A medida foi tomada em meio ao aumento das tensões na região, sem previsão para a retomada do diálogo. Até o momento, não foram divulgados detalhes sobre os motivos da suspensão nem sobre possíveis condições para reabrir as negociações.
Nesta terça-feira, 7, o presidente dos EUA, Donald Trump, publicou uma mensagem ameaçadora ao Irã: "uma civilização inteira morrerá esta noite, para nunca mais ser ressuscitada".
A declaração faz referência ao prazo final estabelecido por Washington para que Teerã aceite um acordo para a reabertura do Estreito de Ormuz, que se encerra às 21h (horário de Brasília).
Horas antes do término desse prazo, autoridades iranianas convocaram a população, especialmente jovens, a formar correntes humanas para proteger usinas de energia, consideradas infraestruturas estratégicas do país.

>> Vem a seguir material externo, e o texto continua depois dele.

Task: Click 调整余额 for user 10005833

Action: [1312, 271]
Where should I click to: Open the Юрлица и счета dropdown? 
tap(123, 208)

Em vídeo divulgado, Alireza Rahimi, secretário do Conselho Supremo da Juventude e dos Adolescentes, pediu a mobilização de "jovens, atletas, artistas, estudantes, universitários e professores". "As usinas de energia são nossos ativos e capital nacional", ressaltou.
O presidente iraniano, Masoud Pezeshkian, também publicou no X que 14 milhões de iranianos responderam às campanhas da mídia estatal e de mensagens de texto incentivando o voluntariado para lutar.
"Eu também estive, estou e continuarei pronto para dar a minha vida pelo Irã", escreveu Pezeshkian.